EXERCISE:
Continue the article on understanding and fixing poker mistakes from its last sentence.

SELECTED EXTRACT:
# Understanding and Fixing Mistakes

The bigger the decision, the bigger the possible mistake.

Poker is a game of choices; whether you win or lose the pot you're currently in, every time you make a mistake in poker, you ultimately lose money.

If you want to make money instead, without having to rely on being lucky, you need to cut down those mistakes, plain and simple.

The most acute way to eliminate mistakes from your game is to learn from the ones you do make.

To learn from a mistake, you have to:

1. Make the mistake
2. Understand and admit it was a mistake
3. Figure out what the better move would have been
4. Figure out why that's the better move
5. Apply it to your game.

Identifying a Mistake

What exactly is a poker "mistake?"

David Sklansky tried to classify a poker mistake with his fundamental theory of poker, which says if you acted any differently than you would have had you known exactly what your opponent's cards were, then you've made a mistake.

Part of this theory includes his idea of "Sklansky Dollars," which, in short, is the money you would have won or lost in a hand if it worked out according to the odds.

David Sklansky himself.

Meaning if you're a 60/40 favorite when the money goes in, whether you win or lose you've earned 60% of the pot in Sklansky Dollars.

Lots of poker professionals, though, think this definition is inadequate. It's not exactly incorrect, but it's too black and white for a game as complex as poker.

Say you have A K and your opponent has 9 9; flop comes Q 8 4.

By the fundamental theory, you'd be making a mistake doing anything other than check-folding. Your opponent has you beat, so you shouldn't put any more money into the pot.

In reality, depending on the player, there's a very good chance your opponent will fold to a bet. And that can't be measured accurately enough to be factored into Sklansky Dollars.

So what's a mistake then? Essentially anytime you make a play other than the "optimal" play, you've made a mistake.

Unfortunately, most poker hands fall into a grey area where there's no simple cut-and-dry, correct way to play the hand.

The better rule of thumb is if you feel like you made a mistake, you probably did.

Anytime you think "I could have won more" or "I could have lost less," there's a decent chance you're right. Red flag those situations for future contemplation and discussion.

G-Bucks

To figure out the optimal choice, you have to ignore Sklansky Dollars completely. It's nearly impossible to know exactly what your opponent holds, so the best you can do is narrow it down to a range.

Enter Phil Galfond's G-Bucks.

For a full article on G-Bucks, head here. But in short, G-Bucks are used to evaluate your hand against your opponent's possible range of hands or vice versa.

PROVIDED RECORDS:

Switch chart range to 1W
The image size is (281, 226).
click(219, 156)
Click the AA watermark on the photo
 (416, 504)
...
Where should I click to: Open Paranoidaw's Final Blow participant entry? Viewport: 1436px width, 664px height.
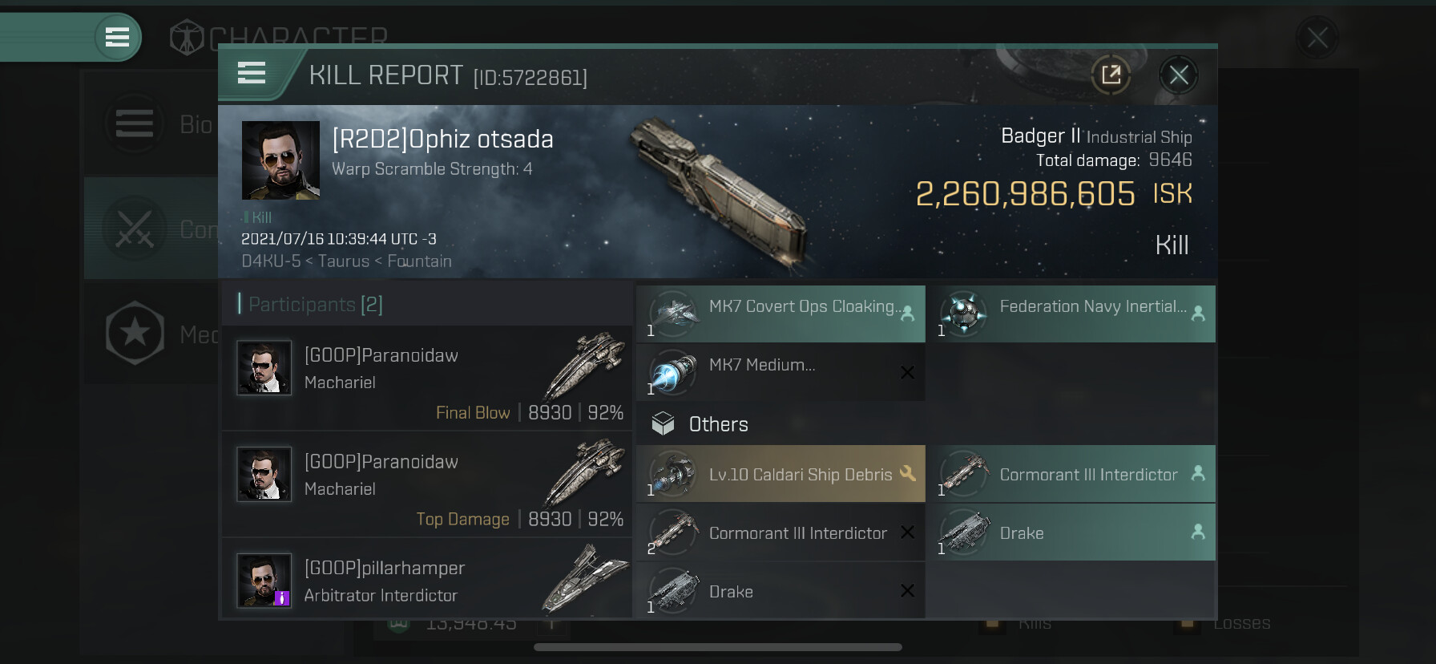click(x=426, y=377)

REPLY:
The optimal choice is the most profitable choice against an opponent's range over a long period of time. So even if they had the nuts in the actual hand you played, moving all in can still be the optimal choice if that hand is legitimately a very small part of his range.

There's no quick, one-stop answer to figuring out the optimal choice. Factor in pot odds, ranges, images and betting patterns, then go and discuss.

Talking these scenarios out with someone who has a better understanding of the game than you is invaluable.

Phil Galfond, creator of G-Bucks.

The Why

Once you figure out the optimal choice, you need to decipher exactly why it's the best choice.

It's important not to gloss over this. Knowing what the optimal choice was in one specific hand is of almost zero help to you as a player.

You need to break it down to the roots of the problem and the reasons behind the solution. Once you understand the "why," you can apply it to your skill set and use it when faced with a similar situation in the future.

Memorizing hands and plays can only get you so far.

Application

This is the most crucial part. All of this analytical work is useless if you don't apply the final result to your game.

If you understand the mistake, figure out where the leak is, uncover how the leak got there, but then never plug it, you're just going to sink again once you touch the water.

Figure out the best play, figure out why it's the best play, figure out why you didn't make it in the first place, and then fix the problem.

The more you do this, the fewer mistakes you'll make and the less severe the ones you do make will become.

As Tommy Angelo says, it makes no sense to put work into your "A" game, when it's your "C" game that's losing you all the money.

There's very little room to improve on the hands and situations you already play well, so concentrate on the parts of your game you handle poorly.

Fix the mistakes, and you'll lose far less money. In the end, that translates into winning more.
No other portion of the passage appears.